Stored records
+ + + +

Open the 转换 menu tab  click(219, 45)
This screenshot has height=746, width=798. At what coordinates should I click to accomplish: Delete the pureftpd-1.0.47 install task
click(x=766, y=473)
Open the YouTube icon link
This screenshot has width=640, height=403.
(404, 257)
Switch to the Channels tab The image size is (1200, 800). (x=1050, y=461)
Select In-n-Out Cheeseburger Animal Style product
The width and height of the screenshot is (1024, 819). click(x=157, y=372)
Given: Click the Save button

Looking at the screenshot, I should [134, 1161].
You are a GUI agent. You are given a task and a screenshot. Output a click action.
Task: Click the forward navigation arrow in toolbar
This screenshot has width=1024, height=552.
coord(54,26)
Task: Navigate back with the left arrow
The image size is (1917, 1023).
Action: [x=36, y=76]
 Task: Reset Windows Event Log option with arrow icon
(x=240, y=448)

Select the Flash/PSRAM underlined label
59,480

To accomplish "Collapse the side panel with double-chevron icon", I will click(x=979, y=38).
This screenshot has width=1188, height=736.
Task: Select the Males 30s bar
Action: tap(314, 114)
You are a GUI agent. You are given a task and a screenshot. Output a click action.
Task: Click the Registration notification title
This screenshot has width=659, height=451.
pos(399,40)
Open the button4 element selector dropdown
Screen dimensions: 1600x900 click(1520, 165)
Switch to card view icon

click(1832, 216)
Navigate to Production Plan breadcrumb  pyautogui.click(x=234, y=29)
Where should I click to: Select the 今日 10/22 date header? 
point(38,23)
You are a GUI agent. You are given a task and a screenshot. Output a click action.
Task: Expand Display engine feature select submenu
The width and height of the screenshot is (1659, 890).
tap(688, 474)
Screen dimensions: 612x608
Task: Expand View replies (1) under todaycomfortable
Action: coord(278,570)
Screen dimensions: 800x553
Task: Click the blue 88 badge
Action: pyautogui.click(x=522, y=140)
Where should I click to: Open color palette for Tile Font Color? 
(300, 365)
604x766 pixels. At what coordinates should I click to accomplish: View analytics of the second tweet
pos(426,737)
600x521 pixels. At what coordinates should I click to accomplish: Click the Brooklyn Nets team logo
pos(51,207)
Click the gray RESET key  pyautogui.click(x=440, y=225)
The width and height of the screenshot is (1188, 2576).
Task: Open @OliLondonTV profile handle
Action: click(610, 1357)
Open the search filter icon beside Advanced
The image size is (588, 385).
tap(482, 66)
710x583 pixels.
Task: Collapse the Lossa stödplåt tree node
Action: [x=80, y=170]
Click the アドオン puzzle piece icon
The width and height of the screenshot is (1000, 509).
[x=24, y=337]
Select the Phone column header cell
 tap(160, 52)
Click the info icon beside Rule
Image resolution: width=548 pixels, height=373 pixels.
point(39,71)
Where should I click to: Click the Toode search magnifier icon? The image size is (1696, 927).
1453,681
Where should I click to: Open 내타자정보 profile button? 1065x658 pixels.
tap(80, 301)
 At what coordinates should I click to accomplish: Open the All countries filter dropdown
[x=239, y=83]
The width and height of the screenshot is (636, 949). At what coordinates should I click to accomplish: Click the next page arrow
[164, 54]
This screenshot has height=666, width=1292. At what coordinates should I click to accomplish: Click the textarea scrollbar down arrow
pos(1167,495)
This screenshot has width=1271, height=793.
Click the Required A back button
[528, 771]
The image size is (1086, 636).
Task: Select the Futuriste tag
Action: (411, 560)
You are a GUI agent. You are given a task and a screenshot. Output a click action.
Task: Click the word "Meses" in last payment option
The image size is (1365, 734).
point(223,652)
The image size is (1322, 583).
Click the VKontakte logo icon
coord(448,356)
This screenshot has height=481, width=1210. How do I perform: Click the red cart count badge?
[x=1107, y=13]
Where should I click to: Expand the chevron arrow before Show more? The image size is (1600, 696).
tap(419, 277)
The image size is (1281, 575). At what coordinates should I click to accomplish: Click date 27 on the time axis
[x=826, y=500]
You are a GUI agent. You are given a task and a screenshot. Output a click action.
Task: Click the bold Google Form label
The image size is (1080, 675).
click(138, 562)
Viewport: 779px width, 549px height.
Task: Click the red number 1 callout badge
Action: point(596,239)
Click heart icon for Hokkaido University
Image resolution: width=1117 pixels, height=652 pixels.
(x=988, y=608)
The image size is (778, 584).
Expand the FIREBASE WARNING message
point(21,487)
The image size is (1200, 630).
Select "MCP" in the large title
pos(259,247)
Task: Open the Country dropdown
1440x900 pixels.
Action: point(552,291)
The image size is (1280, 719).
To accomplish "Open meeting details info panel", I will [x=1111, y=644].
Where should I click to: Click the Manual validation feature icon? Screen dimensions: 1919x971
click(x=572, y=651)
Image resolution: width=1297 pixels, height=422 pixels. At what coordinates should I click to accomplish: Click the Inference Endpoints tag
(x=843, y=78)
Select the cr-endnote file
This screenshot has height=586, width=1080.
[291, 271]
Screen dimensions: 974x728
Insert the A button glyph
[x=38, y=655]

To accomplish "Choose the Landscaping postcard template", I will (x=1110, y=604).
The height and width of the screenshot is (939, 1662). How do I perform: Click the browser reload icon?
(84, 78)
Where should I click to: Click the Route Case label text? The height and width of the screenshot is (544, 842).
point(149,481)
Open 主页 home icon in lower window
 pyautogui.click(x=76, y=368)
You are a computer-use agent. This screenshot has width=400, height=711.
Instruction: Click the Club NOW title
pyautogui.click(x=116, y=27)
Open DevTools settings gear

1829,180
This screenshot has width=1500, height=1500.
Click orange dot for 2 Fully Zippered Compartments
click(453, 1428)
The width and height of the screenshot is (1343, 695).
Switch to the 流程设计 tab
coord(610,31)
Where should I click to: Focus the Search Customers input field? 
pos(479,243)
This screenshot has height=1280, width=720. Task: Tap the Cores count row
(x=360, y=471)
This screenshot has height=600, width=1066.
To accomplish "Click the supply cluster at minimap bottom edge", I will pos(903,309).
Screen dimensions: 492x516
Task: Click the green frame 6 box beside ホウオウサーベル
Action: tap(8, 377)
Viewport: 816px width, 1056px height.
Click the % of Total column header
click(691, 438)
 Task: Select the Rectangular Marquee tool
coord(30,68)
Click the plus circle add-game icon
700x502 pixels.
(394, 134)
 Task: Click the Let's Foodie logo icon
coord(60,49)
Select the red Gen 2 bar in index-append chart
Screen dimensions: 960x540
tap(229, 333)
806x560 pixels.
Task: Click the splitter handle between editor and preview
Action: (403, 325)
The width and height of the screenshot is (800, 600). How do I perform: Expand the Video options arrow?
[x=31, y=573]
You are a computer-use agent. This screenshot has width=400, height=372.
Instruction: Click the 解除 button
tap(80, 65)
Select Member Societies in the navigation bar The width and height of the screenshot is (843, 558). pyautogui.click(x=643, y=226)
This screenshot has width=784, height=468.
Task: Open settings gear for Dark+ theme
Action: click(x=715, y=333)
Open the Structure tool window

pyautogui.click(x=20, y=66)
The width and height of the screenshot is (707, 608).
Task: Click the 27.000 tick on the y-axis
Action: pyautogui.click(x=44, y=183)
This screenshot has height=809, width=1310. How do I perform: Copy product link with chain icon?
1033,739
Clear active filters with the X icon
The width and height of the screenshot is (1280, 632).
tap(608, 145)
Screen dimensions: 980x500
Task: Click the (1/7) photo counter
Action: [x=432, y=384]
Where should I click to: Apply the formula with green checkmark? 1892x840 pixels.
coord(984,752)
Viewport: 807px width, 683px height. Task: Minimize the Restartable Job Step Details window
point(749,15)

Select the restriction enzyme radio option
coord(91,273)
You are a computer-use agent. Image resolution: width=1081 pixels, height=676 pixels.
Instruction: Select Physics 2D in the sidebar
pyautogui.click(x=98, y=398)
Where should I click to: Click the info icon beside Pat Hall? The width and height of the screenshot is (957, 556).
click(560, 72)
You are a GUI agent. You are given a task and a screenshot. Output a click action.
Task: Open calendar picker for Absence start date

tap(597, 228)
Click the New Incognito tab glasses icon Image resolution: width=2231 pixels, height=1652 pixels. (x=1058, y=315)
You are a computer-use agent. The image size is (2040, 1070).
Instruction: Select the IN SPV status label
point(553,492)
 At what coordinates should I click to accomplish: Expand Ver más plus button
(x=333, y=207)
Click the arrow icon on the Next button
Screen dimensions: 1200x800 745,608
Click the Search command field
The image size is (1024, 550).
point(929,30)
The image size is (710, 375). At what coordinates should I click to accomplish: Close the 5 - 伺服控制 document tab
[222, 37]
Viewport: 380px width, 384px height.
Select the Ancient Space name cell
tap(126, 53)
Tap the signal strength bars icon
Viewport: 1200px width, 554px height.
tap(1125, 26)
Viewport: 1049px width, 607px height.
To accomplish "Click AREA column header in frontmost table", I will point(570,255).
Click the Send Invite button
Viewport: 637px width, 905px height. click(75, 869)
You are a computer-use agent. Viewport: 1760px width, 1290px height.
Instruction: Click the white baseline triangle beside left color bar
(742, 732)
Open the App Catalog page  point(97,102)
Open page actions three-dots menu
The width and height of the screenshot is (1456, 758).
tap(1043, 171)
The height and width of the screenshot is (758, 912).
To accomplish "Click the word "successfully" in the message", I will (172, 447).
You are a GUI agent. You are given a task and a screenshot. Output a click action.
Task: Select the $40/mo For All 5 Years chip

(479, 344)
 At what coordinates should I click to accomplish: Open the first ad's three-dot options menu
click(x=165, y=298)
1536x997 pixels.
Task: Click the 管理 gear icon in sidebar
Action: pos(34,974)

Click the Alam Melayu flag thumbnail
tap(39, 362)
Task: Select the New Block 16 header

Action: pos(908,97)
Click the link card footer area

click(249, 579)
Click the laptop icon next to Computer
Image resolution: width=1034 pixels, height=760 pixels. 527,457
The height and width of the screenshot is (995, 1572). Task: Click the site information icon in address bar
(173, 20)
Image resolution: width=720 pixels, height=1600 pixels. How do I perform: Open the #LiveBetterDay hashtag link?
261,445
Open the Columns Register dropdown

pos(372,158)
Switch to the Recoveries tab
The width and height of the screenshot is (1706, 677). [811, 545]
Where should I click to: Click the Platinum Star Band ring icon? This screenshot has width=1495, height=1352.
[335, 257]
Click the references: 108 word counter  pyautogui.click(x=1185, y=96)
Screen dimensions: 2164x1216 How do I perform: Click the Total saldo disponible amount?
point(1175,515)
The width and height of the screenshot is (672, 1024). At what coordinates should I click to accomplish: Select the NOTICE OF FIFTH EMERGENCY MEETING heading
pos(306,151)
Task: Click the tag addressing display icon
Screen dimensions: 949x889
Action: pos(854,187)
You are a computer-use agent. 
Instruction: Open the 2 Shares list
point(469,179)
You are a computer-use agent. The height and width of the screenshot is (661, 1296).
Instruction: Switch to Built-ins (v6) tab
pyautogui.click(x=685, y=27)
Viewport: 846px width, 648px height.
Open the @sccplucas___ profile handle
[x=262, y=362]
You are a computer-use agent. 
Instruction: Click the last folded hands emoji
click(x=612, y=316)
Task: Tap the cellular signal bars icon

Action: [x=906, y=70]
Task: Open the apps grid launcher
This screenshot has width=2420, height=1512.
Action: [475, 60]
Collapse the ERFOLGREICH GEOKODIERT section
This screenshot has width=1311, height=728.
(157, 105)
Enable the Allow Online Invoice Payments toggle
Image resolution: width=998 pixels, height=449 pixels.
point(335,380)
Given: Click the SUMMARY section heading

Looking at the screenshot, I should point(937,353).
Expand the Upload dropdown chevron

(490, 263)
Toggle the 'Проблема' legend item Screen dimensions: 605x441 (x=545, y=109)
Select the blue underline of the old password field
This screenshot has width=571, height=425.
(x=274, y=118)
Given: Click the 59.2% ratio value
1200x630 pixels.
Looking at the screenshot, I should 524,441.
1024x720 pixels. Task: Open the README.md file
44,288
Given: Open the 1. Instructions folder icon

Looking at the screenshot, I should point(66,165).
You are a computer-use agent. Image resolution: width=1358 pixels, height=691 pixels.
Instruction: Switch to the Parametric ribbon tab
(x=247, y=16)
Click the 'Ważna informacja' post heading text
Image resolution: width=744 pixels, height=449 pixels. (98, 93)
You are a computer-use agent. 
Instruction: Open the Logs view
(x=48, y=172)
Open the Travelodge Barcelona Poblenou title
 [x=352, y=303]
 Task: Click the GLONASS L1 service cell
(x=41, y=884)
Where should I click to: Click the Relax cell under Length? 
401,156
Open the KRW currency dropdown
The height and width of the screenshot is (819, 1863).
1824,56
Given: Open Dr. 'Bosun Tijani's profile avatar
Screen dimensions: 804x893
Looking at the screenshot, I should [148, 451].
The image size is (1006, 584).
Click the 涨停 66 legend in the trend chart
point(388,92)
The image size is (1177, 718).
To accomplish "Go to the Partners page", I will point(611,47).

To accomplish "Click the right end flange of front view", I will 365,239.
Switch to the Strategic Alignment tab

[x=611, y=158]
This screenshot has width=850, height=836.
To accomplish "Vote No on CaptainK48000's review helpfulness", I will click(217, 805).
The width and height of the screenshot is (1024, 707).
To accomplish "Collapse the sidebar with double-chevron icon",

+ + + +

Write the number of lines in the data above that contain "Navigate", adding no other words.

## SOLUTION FOR THIS TASK
2